その答えに触れて | ナノ


▼ 35.毒雪

「…もえ。試合放棄ってどう思、」
「現実逃避しないでくださいませ」

まじかよ。風のフィールドもやばかったけど、これもえげつないともえも目ん玉剥いた。えりかもフリーズ状態である。

「今宵のフィールドは雪の守護者対決に相応しく考え出された、"コンゲロント・ネーヴェ"です」
「こ、こんげ?」
「凍る雪っつー意味だぞ」
「フィールドはプールを利用した超絶極寒の中で行われ、対決が長引けば長引くほどに降り積もるのはただの雪ではなく毒を吸わせた人工雪です」
「人工雪!?」
「雪の守護者の使命とは、"歴戦に降り積もりし静寂と赦しの雪"」

ファミリーを見守り燃えゆく戦火を赦し、鎮める淡き雪。

「豪勢だね」
「へー王子初めて聞いた。」
「ヴァリアー!!」

ザンザスの眼光が見下ろした。来たんだな、とリボーンが呟く。何故かえりかに執着するザンザスがなにを見ているのか。それはわからなかった。えりかは一度深く深呼吸して背負った刀を箱から取り出した。

「えりか。いける?」
「た、多分…情けない話だけど少し体調悪い」
「!…なんか変なもの食べ…」
「あたしをなんだと思ってんの?え?」
「薬とか持ってないよ?」
「もう飲んでるよ。効かないんだこれが。ウケる」
「ウケねーよ」

本気で体調不良でやる気も駄々落ちてそうに深い溜息を吐きながら刀を杖代わりにする姿は実に不安感を煽られる。

「えりかーッファイっオオー!!!」
「極限いってこおおーい!」
「行ってらっしゃいなのなー!」
「へへへ、いってきます」

山本にぶんぶん両手を振って見送られて少し元気が出たらしいえりかはひょこひょことプールに入っていく。もえ達はプールを挟むような特設観覧席で勝負を見守る。ヴァリアーは向かい側だ。

「!向こうの人!風戦の人とそっくり…!?」
「言っただろ。人造人間なんていくらでも作れるんだよ」

ヴァリアー側から出てきたのはスカルピオーネと同じ顔をした女の子だ。違うのは髪型と色くらい。
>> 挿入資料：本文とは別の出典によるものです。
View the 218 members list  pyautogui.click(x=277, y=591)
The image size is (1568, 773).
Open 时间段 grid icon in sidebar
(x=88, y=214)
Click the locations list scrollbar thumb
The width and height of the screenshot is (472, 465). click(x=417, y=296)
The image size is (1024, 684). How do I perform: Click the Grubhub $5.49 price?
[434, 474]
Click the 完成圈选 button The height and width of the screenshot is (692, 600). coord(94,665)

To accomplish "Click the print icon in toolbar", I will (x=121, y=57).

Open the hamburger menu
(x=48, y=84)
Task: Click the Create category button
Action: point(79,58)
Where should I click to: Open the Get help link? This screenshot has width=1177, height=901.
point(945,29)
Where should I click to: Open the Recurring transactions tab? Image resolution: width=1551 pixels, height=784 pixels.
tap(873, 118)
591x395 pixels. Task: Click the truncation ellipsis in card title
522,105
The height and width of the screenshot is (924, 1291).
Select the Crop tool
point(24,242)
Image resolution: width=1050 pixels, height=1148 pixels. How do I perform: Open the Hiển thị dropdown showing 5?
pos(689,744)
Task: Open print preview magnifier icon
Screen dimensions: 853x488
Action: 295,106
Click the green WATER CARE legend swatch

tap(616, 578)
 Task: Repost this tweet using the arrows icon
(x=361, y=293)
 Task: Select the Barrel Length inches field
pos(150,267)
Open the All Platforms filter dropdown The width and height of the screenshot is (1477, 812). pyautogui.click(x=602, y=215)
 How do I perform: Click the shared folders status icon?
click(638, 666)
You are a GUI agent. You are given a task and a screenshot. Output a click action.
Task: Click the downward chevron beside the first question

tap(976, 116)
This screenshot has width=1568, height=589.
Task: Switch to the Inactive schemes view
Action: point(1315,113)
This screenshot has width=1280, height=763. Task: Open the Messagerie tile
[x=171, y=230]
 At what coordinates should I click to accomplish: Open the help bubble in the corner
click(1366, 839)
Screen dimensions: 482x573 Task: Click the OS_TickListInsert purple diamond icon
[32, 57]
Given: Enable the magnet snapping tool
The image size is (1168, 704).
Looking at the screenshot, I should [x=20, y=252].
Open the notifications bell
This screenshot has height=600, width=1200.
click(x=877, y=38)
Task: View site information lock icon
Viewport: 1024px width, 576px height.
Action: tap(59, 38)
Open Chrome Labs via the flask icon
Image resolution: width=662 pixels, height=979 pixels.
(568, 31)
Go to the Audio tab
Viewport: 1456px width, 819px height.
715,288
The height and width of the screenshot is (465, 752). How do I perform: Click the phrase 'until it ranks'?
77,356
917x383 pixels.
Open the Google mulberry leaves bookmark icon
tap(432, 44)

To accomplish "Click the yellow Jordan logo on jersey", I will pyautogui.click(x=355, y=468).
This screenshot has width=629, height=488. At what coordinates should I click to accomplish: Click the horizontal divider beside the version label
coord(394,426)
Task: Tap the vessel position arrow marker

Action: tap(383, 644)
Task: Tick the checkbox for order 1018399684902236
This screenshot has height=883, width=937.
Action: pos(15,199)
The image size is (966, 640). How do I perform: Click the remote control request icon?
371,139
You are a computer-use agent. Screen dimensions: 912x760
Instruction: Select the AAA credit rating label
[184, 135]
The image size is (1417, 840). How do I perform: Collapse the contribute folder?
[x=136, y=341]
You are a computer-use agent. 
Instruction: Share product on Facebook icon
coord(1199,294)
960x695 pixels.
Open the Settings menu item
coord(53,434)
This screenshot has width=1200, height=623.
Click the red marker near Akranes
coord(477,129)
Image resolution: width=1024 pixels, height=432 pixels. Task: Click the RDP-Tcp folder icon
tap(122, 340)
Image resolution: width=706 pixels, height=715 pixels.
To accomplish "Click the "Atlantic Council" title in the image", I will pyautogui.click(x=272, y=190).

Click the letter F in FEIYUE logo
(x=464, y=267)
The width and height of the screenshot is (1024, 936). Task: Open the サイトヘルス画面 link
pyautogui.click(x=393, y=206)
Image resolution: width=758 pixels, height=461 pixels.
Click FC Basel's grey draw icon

「……これが完全なロボットならとやかく言われないものを、生身を使ってしまってると」

だからもえや沢田君達が怒るんだよ。

「雪の守護者、紅林えりかVSファルディネ戦闘開始!」



毒雪……長引けば長引く程お互い不利になるどころか命の危機にすら晒されると。まるで獄寺の時みたい。

「……ねえ。やっぱりそうだよね」
「相手の武器が、えりかの武器と瓜二つ被ってやがる」

瓜二つだ。刀身の色味が違うだけで。ここまでも同じものが?偶然にしちゃ出来すぎだ。ウチの時にしたって。

「スカルピオーネといい、あんたといい……」

凍ったプールの表面で対峙した。この氷、あまり激しく動くと割れる。お互い武器は刀とはいえ、水の中で刀を振り捌ける腕力はギリギリだ。山本みたいに男の子だったら話は別だけど。

「ならあんたも自分の命は省みない戦闘をする」
「ボスの命令は、絶対的」
「そうだろうね。でもあたしも」

黒刀。ヴァリアーは戦闘服だけじゃなく武器まで黒いのか。ウチらが最近まで通っていた戦闘学校も黒で統一されたコートを支給された。返り血が飛んだとしても目立たないから。理由は至っていつもシンプルだ。

「当主として、負けるわけにはいかないんだよ。」

ただでさえ足場の悪い氷の戦地で互いの刃が激突した。甲高い音を立ててギリギリと押し出す。一度引いたのはえりかだ。力を込めて押し返しバク転で後退した。

「……ちがう。貴方じゃない。」
「はい?」
「ボスが仰ってたのは……貴方じゃない。」

!雪が降ってきた……!これはすべて毒を含んだ人工雪。

「なら引きずり出すまで……」
「何言ってるのかイマイチよくわかんないんだけど、取り敢えずやれるもんならやってみろ」

怪我をしていたらその傷口に毒が染みて、戦闘が長ければ長くなる程2人の命も危ぶまれる。えりか……早いとこ決着つけなきゃやばいよ!